══ Text to read ══
JIT Compiler Enhancements

• Added support for Multiply intrinsics in the JIT compiler, including updates to ContainCheckHWIntrinsic, BuildHWIntrinsic, and impSpecialIntrinsic to handle the new instructions and their constraints (src/coreclr/jit/lowerxarch.cpp, src/coreclr/jit/lsraxarch.cpp, src/coreclr/jit/hwintrinsicxarch.cpp). [1] [2] [3]
• Updated HWIntrinsicInfo and GenTreeHWIntrinsic to include the Multiply intrinsics and their associated properties (src/coreclr/jit/hwintrinsic.h, src/coreclr/jit/gentree.cpp). [1] [2]
• Extended hwintrinsiclistxarch.h to define the Multiply intrinsics and their characteristics, such as instruction mapping and flags (src/coreclr/jit/hwintrinsiclistxarch.h). [1] [2]

Runtime Library Updates

• Introduced X86Base.Multiply methods for both signed and unsigned multiplication in the runtime intrinsics API, providing platform-specific implementations or fallback behavior (src/libraries/System.Private.CoreLib/src/System/Runtime/Intrinsics/X86/X86Base.cs, src/libraries/System.Private.CoreLib/src/System/Runtime/Intrinsics/X86/X86Base.PlatformNotSupported.cs). [1] [2]
• Updated the Math class to use the new Multiply intrinsics for optimized BigMul operations, improving performance on supported platforms (src/libraries/System.Private.CoreLib/src/System/Math.cs). [1] [2]

Code Cleanup

• Removed outdated and unused code paths related to older multiplication implementations in the Math class (src/libraries/System.Private.CoreLib/src/System/Math.cs). [1] [2]

These changes collectively enhance the performance and capabilities of multiplication operations in .NET, leveraging hardware acceleration where available.Summary:

[Daniel-Svensson]

Does it need to add an if statement checking if (!op2->isContained()) similar to DivRem ?
═══
Things to do
**1)** Rewrite the multiplication intrinsics summary from "These changes collectively" to "to DivRem ?", changing "hardware acceleration" to "CPU-specific instructions".
**2)** Continue the multiplication intrinsics summary from the point where it stops.
══ Records ══
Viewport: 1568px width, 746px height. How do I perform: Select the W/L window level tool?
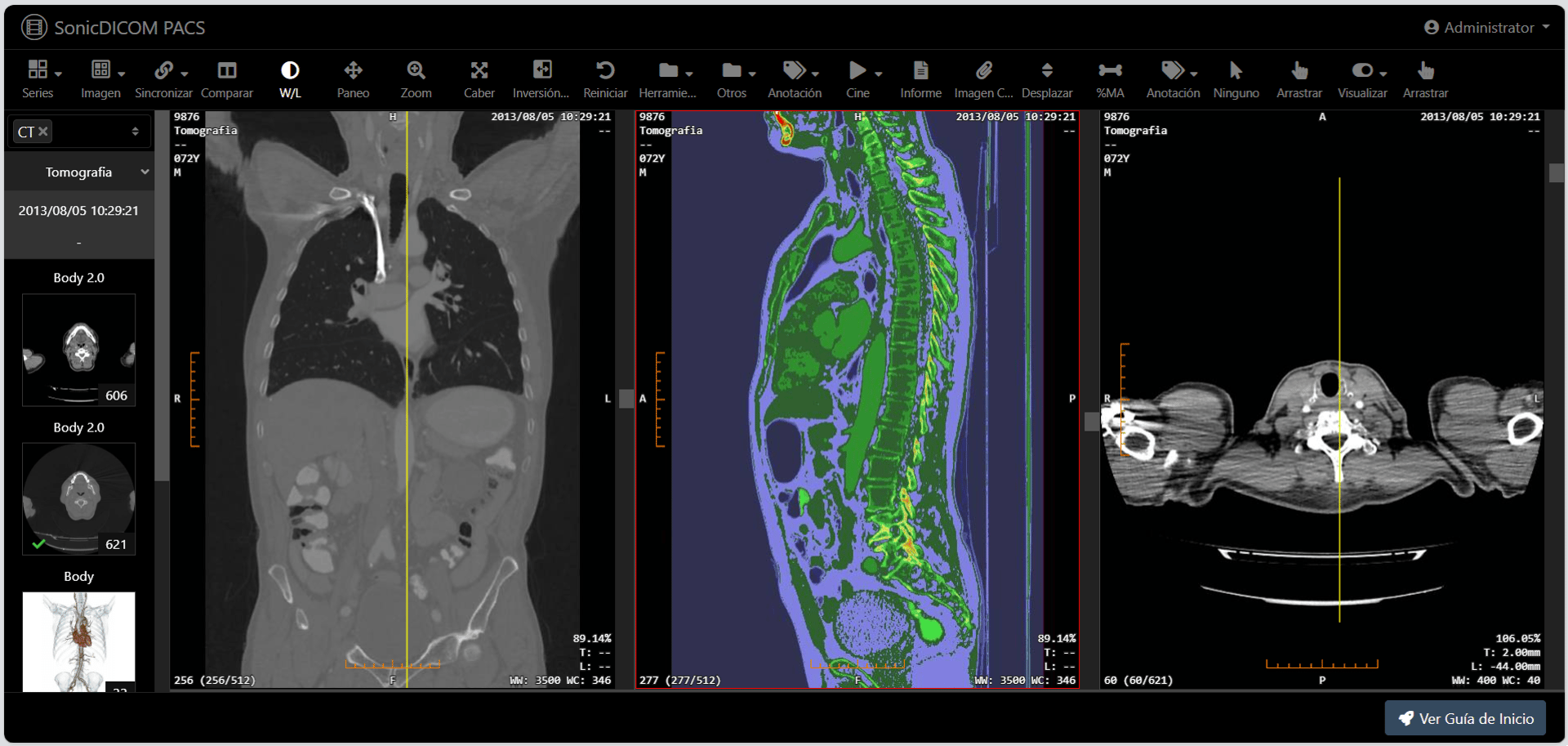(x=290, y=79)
═══
══ Records ══
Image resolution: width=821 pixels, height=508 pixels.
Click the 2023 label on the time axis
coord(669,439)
═══
Task results
**1)**
These changes collectively enhance the performance and capabilities of multiplication operations in .NET, leveraging CPU-specific instructions where available.Summary:

[Daniel-Svensson]

Does it need to add an if statement checking if (!op2->isContained()) similar to DivRem ?

**2)**
If so what should it do different? Should it do BuildDelayFreeUses or similar

[Daniel-Svensson]

I am mostly guessing that the "containment" check and switching of operations should be the same, and the resulting code looks ok, but I am not sure

[pentp]

Nothing has changed here and this block/comment still holds, why remove it?

[pentp]

This condition should be moved below (and reversed) so that the new intrinsic is used only if BMI2 isn't supported - MULX should be preferred over MUL since it has more flexible register allocation (currently wasted by the unnecessary memory spills though).